* **Explore the material**
**a)** What breed of dog is Bentley, according to the Bentley article?
**b)** Rewrite the passage of the Bentley article from "Here’s the kind" to "yellow hazmat suits.", replacing "hazmat" with "protective".

* **Excerpt provided**
Here’s the kind of good news that I like to write up: Bentley, the Cavalier King Charles Spaniel owned by Dallas nurse Nina Pham, has tested negative for Ebola. He still has about nine days to stay in quarantine, but the fact that he’s made it this far is a good sign. Even better news: Pham herself, who was diagnosed with Ebola earlier this month, is getting better. Health officials announced on Tuesday that her condition had been upgraded from “fair” to “good.”
Dallas Animal Services and Adoption Center is regularly updating its Facebook page with pictures of Bentley. He seems to be cheerful and in good health, despite being in a strange environment surrounded by people in bright yellow hazmat suits.
The truth is, Bentley’s quarantine has been an example of over-cautiousness from the beginning, perhaps just a few millimeters away from panic. Since Ebola first became an issue in the United States, medical experts have been clear on this point: There is no evidence that Ebola can be transmitted between humans and dogs or cats. A FAQ page on the Centers for Disease Control and Prevention puts it plainly:
At this time, there have been no reports of dogs or cats becoming sick with Ebola or of being able to spread Ebola to people or other animals. Even in areas in Africa where Ebola is present, there have been no reports of dogs and cats becoming sick with Ebola. There is limited evidence that dogs become infected with Ebola virus, but there is no evidence that they develop disease.

[Screenshot grounding data]
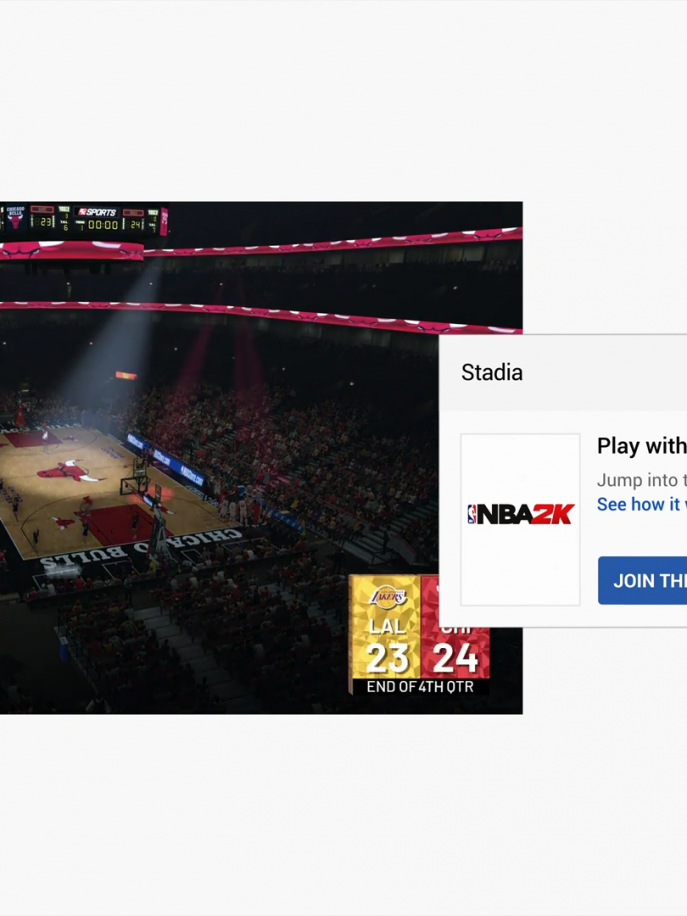
Task: Click the Lakers score of 23
Action: click(x=387, y=658)
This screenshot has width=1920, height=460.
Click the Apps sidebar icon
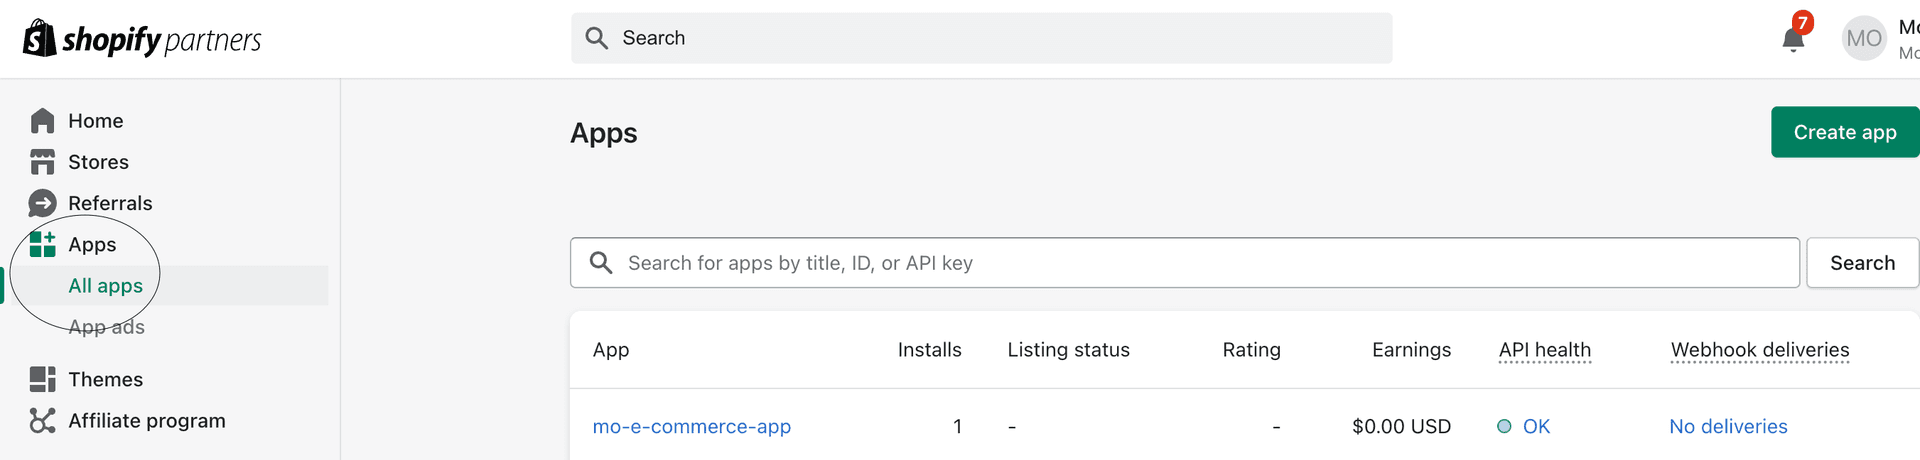[x=42, y=244]
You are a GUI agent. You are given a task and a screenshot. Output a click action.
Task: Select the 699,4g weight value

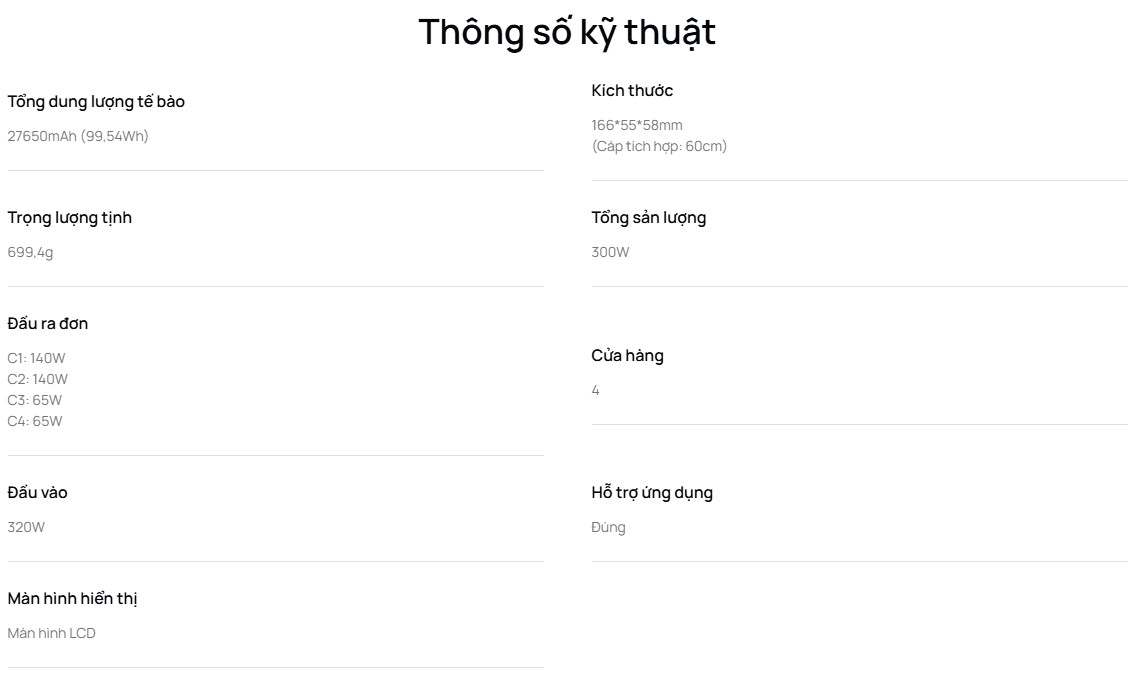[31, 252]
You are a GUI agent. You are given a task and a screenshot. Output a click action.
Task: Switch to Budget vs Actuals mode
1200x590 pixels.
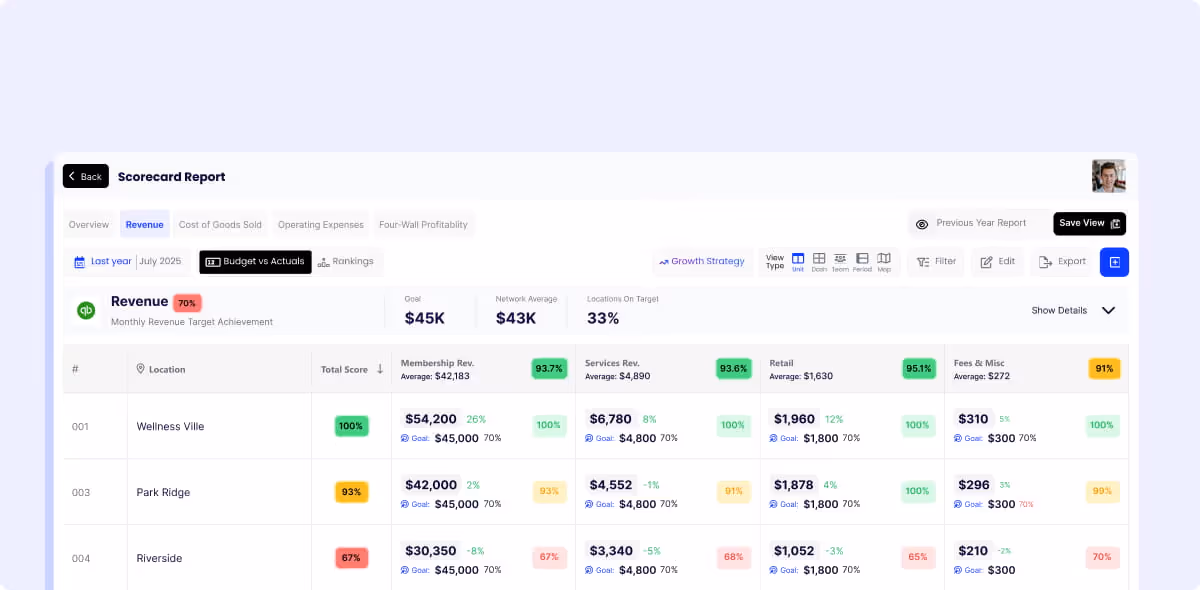pos(255,262)
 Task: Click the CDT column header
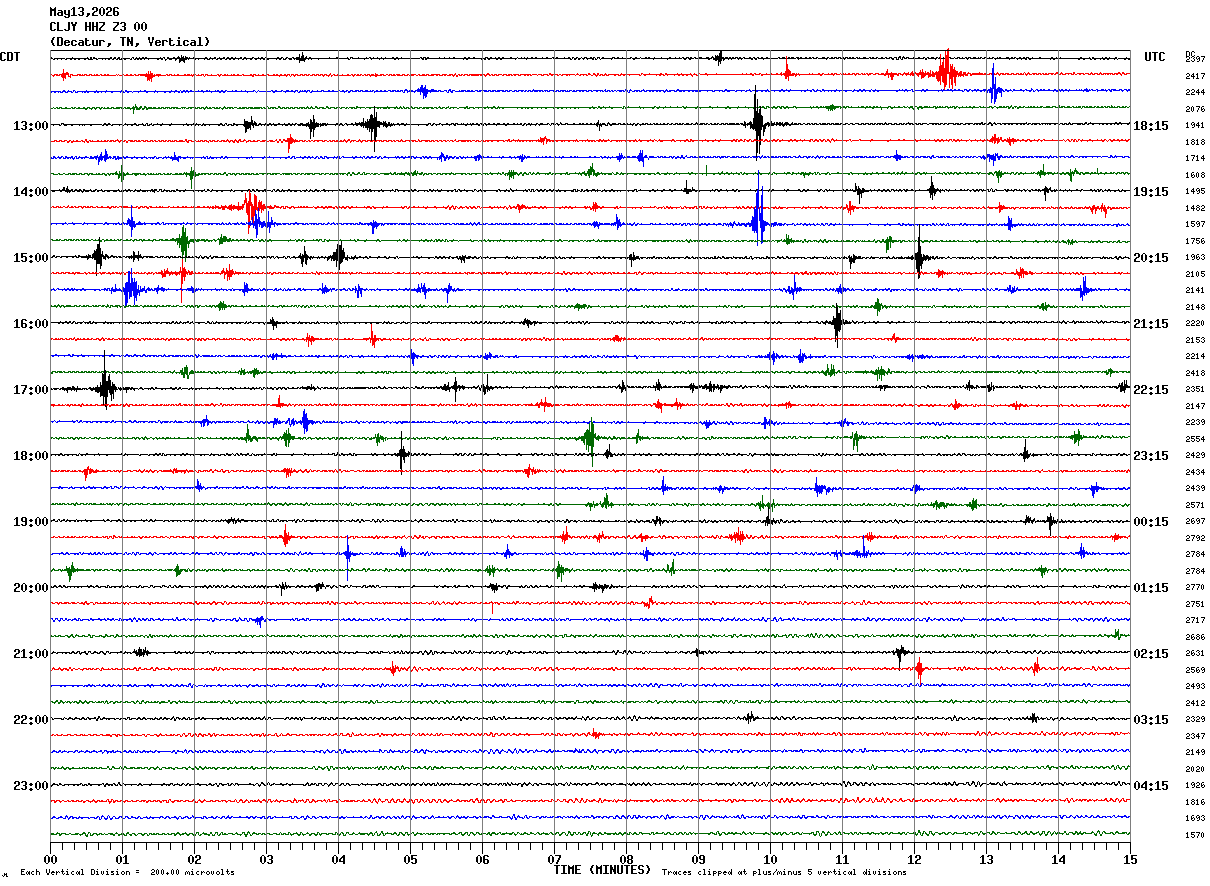[x=10, y=57]
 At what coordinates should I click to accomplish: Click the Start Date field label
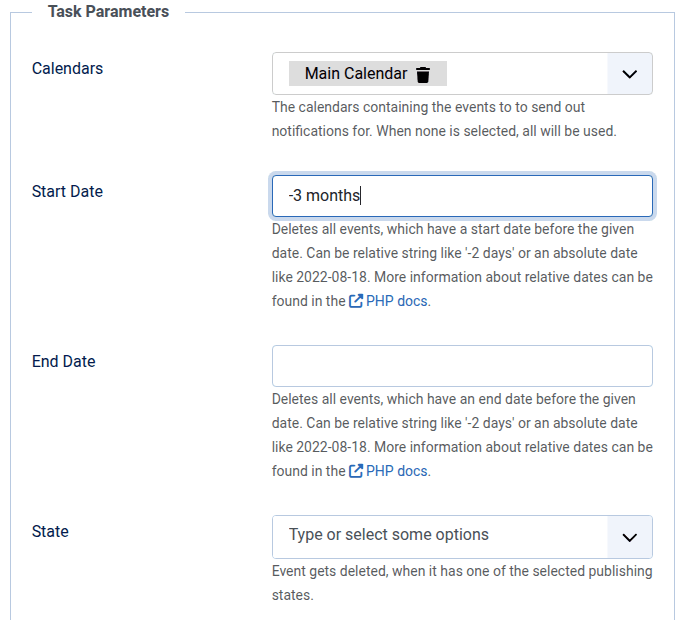click(x=67, y=191)
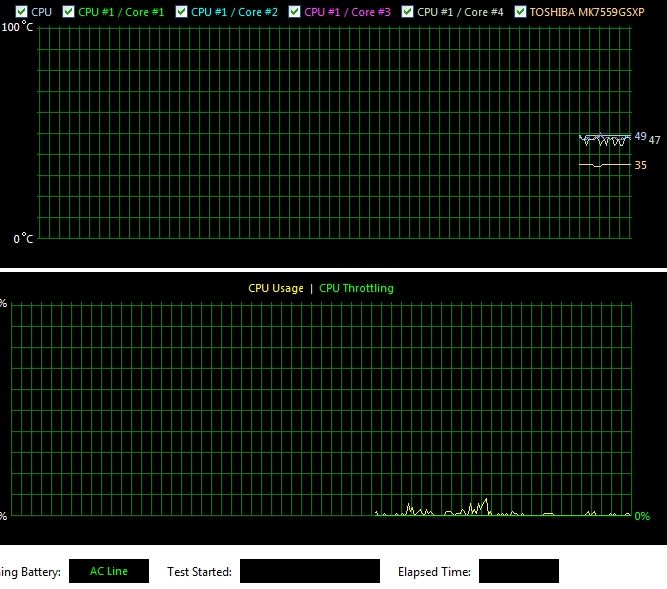The image size is (667, 589).
Task: Click the black Elapsed Time field
Action: 519,571
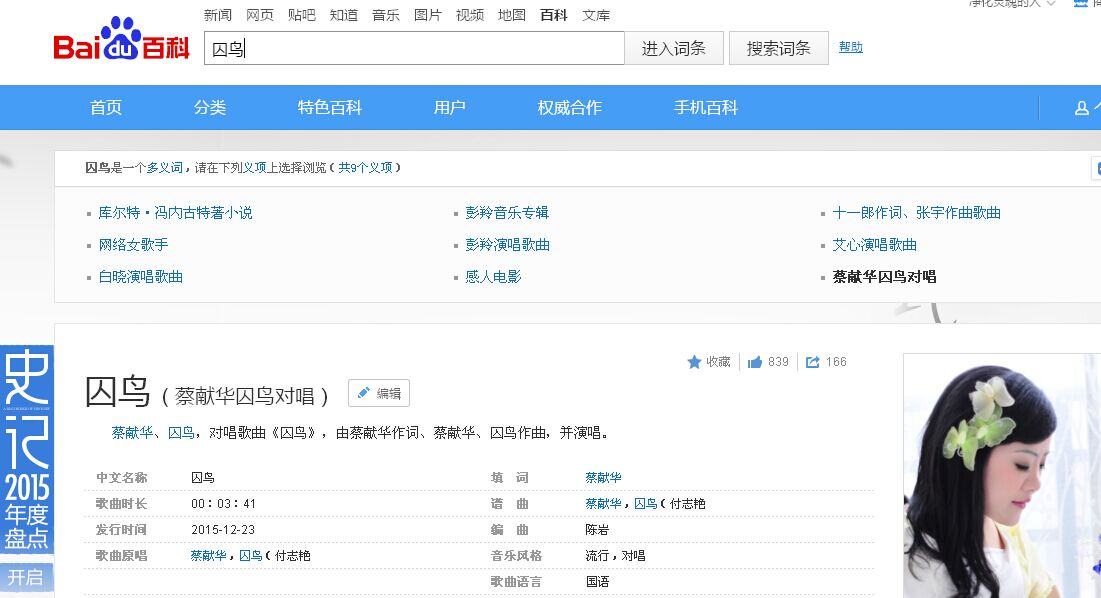Switch to the 分类 navigation tab

coord(210,108)
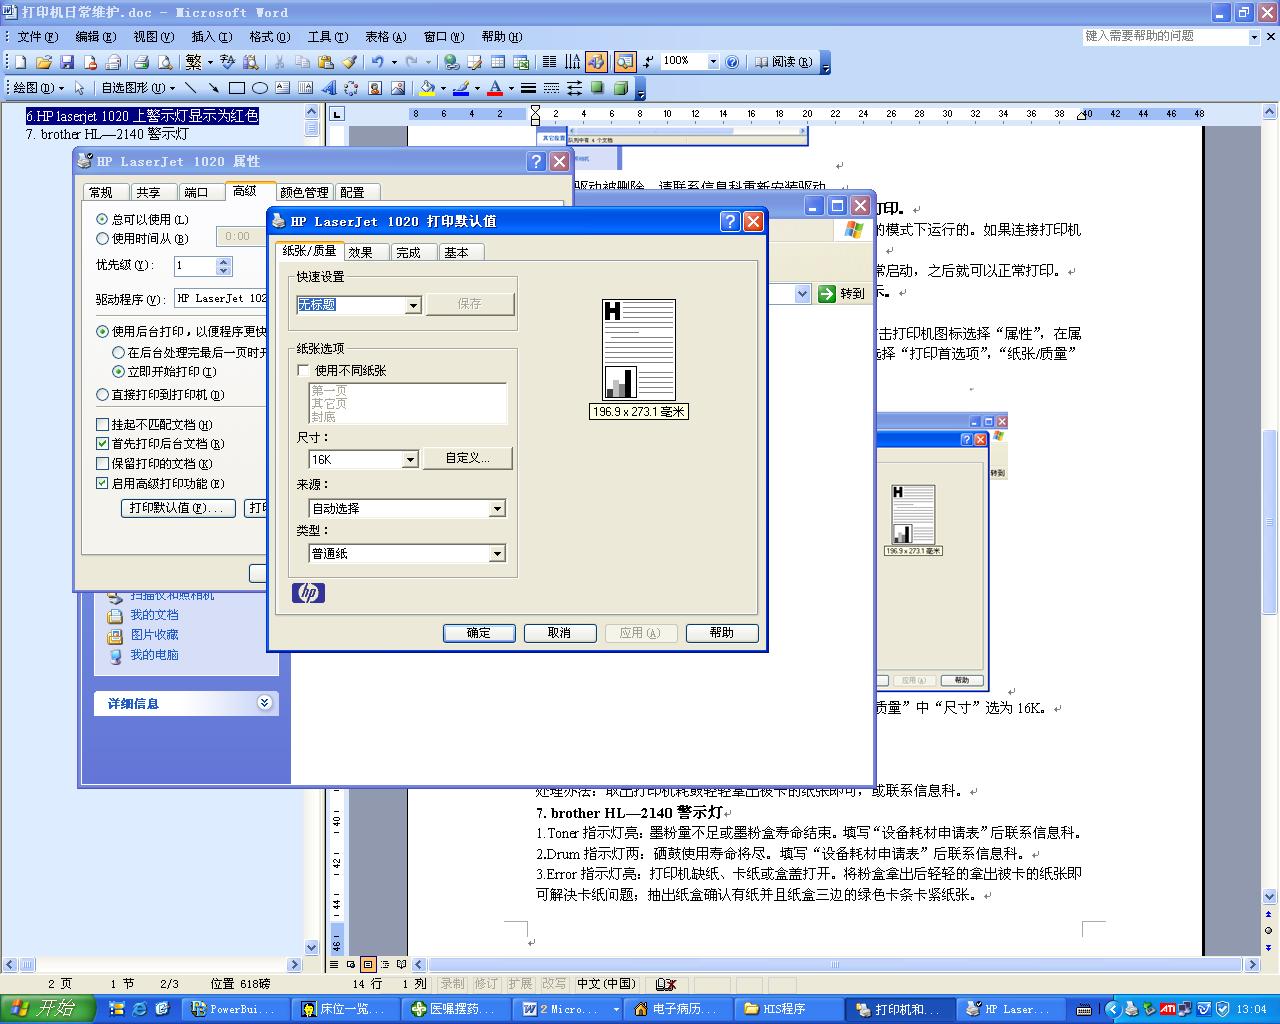Click the 自定义... button

point(467,458)
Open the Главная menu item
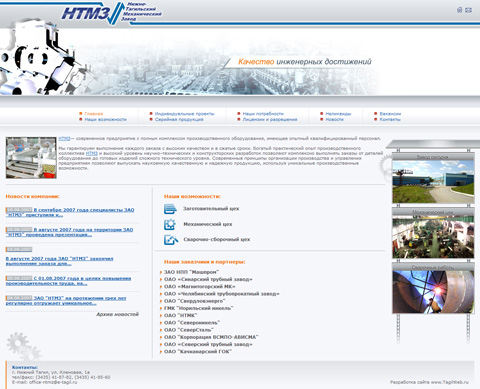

* **Solutions to each task**
**a)** A Cavalier King Charles Spaniel.

**b)**
Here’s the kind of good news that I like to write up: Bentley, the Cavalier King Charles Spaniel owned by Dallas nurse Nina Pham, has tested negative for Ebola. He still has about nine days to stay in quarantine, but the fact that he’s made it this far is a good sign. Even better news: Pham herself, who was diagnosed with Ebola earlier this month, is getting better. Health officials announced on Tuesday that her condition had been upgraded from “fair” to “good.”
Dallas Animal Services and Adoption Center is regularly updating its Facebook page with pictures of Bentley. He seems to be cheerful and in good health, despite being in a strange environment surrounded by people in bright yellow protective suits.